───── Supplied text

The platform is busy but R manages to squeeze onto the end of a bench where she can watch the luggage while D goes for a stroll up and down the platform. Our train is the Marudhar Express (Train no 14854), one of the IR legends, connecting Jodhpur with Jaipur, Agra and Varanasi.

R has consented to slum it in 2AC for this trip - good job because there is no 1AC. The solitary 2AC coach is only about half full for this leg of the journey. After we get off it will be packed. One of the India Mike forum rail gurus describes 2AC as "curtain class" as everybody hides behind their curtains. We are lucky that the 4 berth bay opposite has only two occupants, an English couple about our age, who are happy to keep their curtains open so at least the four of us have light and can look out of the window on either side. North West Railways continue to perform as we have come to expect. The windows would disgrace a Kolkata bus and a mouse made regular appearances from beneath the seats.

His name is Richard Watson - what are the chances of that? Everybody else in the coach is Indian and apparently intent on sleeping all day. They don't know what they are missing. D is able to initiate Richard and partner into the delights of Trains at a Glance and answer a couple of train questions. They thought that they would have to hang around Old Delhi station for six hours between connections so we are able to explain how to book bags into left luggage and where to go within easy walking distance. Richard is also introduced to the delights of door riding as the Marudhar ambles through Rajasthan.

The train makes pretty good time although there are several waits to cross eastbound trains as the line is mainly single tracked. At one of the longer waits, where we cross the Marudhar going in the opposite direction, various hawkers appear from nowhere, walking along the track and selling up into the coaches.

──────────

◆ **The task**
Pick up the train journey account after its last sentence and keep it going.

───── Record set

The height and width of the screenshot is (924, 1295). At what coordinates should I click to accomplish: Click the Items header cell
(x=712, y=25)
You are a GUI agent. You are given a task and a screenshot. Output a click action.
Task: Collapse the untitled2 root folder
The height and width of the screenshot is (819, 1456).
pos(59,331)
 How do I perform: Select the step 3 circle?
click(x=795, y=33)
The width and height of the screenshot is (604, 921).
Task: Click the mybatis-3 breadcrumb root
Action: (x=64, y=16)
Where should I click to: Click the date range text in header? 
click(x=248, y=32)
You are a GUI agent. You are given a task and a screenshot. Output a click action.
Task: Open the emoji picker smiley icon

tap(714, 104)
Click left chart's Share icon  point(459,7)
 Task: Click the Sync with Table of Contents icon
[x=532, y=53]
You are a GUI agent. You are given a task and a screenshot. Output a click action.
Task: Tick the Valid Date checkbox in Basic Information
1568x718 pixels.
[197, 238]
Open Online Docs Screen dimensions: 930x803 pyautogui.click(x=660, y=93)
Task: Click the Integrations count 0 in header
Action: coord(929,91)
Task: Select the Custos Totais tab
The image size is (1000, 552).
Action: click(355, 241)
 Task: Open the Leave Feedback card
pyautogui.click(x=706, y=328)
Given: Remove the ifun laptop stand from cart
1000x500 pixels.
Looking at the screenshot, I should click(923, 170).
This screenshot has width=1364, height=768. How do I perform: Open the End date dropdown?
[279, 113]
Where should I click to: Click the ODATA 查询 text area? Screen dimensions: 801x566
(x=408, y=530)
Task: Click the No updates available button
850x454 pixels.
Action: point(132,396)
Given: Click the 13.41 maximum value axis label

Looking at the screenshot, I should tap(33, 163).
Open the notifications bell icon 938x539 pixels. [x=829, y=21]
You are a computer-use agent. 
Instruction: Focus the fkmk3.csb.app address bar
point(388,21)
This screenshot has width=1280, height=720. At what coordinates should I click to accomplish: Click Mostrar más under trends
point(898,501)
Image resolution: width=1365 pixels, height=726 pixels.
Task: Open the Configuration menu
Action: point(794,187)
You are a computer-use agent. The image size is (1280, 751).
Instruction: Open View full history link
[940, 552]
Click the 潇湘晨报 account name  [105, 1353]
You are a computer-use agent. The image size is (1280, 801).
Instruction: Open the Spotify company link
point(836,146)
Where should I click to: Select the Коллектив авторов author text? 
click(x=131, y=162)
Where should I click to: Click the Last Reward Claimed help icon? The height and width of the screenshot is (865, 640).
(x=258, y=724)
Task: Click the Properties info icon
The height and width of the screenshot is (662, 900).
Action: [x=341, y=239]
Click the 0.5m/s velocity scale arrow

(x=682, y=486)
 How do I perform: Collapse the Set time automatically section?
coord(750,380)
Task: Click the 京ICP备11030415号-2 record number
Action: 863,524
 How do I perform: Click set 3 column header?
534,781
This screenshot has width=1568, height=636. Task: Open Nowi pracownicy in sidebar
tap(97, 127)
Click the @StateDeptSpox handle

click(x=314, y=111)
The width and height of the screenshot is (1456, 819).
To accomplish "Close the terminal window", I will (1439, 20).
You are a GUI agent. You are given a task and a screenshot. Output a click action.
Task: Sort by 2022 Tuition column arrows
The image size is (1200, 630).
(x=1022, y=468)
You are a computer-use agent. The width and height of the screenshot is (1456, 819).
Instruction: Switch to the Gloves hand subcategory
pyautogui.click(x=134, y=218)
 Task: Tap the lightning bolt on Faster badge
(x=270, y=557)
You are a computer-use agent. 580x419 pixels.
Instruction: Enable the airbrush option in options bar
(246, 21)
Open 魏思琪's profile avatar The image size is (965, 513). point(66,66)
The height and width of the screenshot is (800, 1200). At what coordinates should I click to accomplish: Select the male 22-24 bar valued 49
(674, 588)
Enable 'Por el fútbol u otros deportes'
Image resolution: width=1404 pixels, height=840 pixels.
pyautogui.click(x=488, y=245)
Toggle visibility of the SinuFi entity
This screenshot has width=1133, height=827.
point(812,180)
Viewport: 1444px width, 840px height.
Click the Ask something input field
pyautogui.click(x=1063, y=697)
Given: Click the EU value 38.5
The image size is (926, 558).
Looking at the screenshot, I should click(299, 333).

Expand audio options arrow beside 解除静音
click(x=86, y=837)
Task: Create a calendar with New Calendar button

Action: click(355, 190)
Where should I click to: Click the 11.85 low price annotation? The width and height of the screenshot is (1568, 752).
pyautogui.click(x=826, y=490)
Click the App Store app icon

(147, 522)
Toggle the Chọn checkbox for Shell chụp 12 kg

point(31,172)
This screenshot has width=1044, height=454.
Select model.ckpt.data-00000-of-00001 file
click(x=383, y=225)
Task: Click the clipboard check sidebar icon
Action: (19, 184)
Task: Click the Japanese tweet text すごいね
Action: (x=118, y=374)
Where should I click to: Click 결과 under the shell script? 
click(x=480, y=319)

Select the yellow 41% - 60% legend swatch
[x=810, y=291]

──────────

◆ **Response below**
As we get closer to Jaipur we pass through an area known as the Salt Lakes, where sun dried salt is produced in artificial lagoons and then heaped up to await collection. There is even an industrial light railway that runs out between the lagoons to pick up the salt.

In honour of today's rail marathon D is wearing his Great Circular Indian Rail Challenge t-shirt. GCIRC purists may not approve of the routing which involves three hundred odd kilometres backtracking the way we came on Sunday night in order to catch the Jaipur-Mumbai non stop Duronto. It also gives us chance to re-visit the Peacock retaurant on the roof of the Pearl Palace hotel, one of our favourites from last year and well worth the detour.

We arrive in Jaipur on time and, after checking our bags, hop an auto to the Pearl Palace. The streets are unrecognisable from last year due to major works on developing a Jaipur Metro. The Pearl Palace and its restaurant are still the same and we have a very leisurely late lunch and a couple of beers. R gives the loo an immediate place in the finals of the All-India best facility awards.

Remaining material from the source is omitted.